Recently, an open-source project on GitHub called ARIS-Code has quietly surged to over 8,400 stars and 780+ forks. Developed by wanshuiyin as an iteration on the open-source Claude Code, its full name is "Auto-Research-In-Sleep." This isn't just marketing hype—it genuinely allows Claude Code to automatically run experiments, search for literature, and edit papers while you sleep, meaning you wake up to significant progress on your work.
The discussion ARIS-Code has sparked in the academic community is particularly noteworthy. The author shared three community paper cases showing that the initial drafts produced by the tool achieved AI review scores of 7-8/10, with submissions already sent to top CS conferences, AAAI 2026, and IEEE TGRS. This indicates that fully automated AI research has moved beyond the "demo" stage and is now capable of producing actual submission-ready manuscripts.
In this article, we'll dive deep into the core architecture of ARIS-Code, its 42 built-in skills, and how to connect it to Claude models in China using a third-party API proxy service, helping you decide if this tool fits your research workflow.
🎯 Special Note: Since ARIS-Code is built on the open-source version of Claude Code, its executor can only connect to Claude series models (Sonnet/Opus/Haiku). It does not support GPT or Gemini series as the primary executor. We recommend using the APIYI (apiyi.com) platform to access Claude models; it is compatible with the native Anthropic protocol, offers stable access within China, and uses a pay-as-you-go model, so you don't need an overseas credit card.
What is the ARIS-Code: Auto-Research-In-Sleep Project?

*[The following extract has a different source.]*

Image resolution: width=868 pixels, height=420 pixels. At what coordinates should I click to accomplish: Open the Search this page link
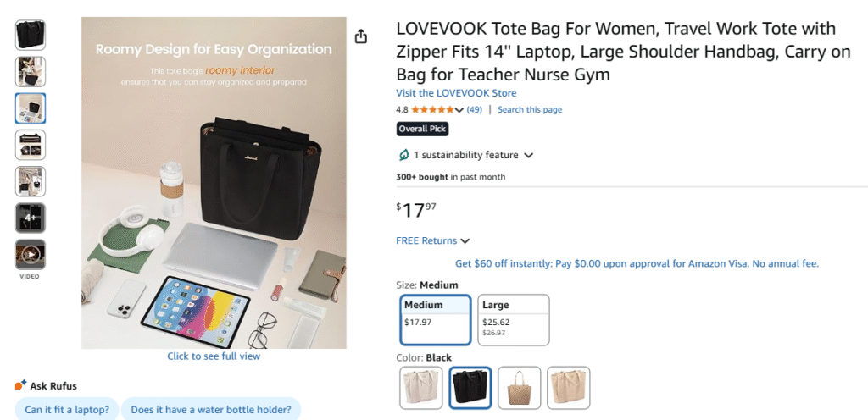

ARIS (Auto-Research-In-Sleep) is an autonomous research workflow system designed for ML/AI researchers. You can find the project on GitHub: github.com/wanshuiyin/Auto-claude-code-research-in-sleep. Its design goal is clear: to allow researchers to complete the entire process—from literature review and idea generation to experiment execution, paper writing, and rebuttal handling—with minimal human intervention, freeing researchers from repetitive manual labor.
At its core, ARIS-Code is a methodology library. The entire system consists of pure Markdown files (SKILL.md). There are no frameworks to install, no databases to maintain, and no Docker configurations required. Each "Skill" is a workflow instruction that can be read by any LLM agent. This means you can switch the executor from Claude Code to Codex CLI, OpenClaw, Cursor, Trae, or any other tool that supports agent mode, and the workflow remains effective.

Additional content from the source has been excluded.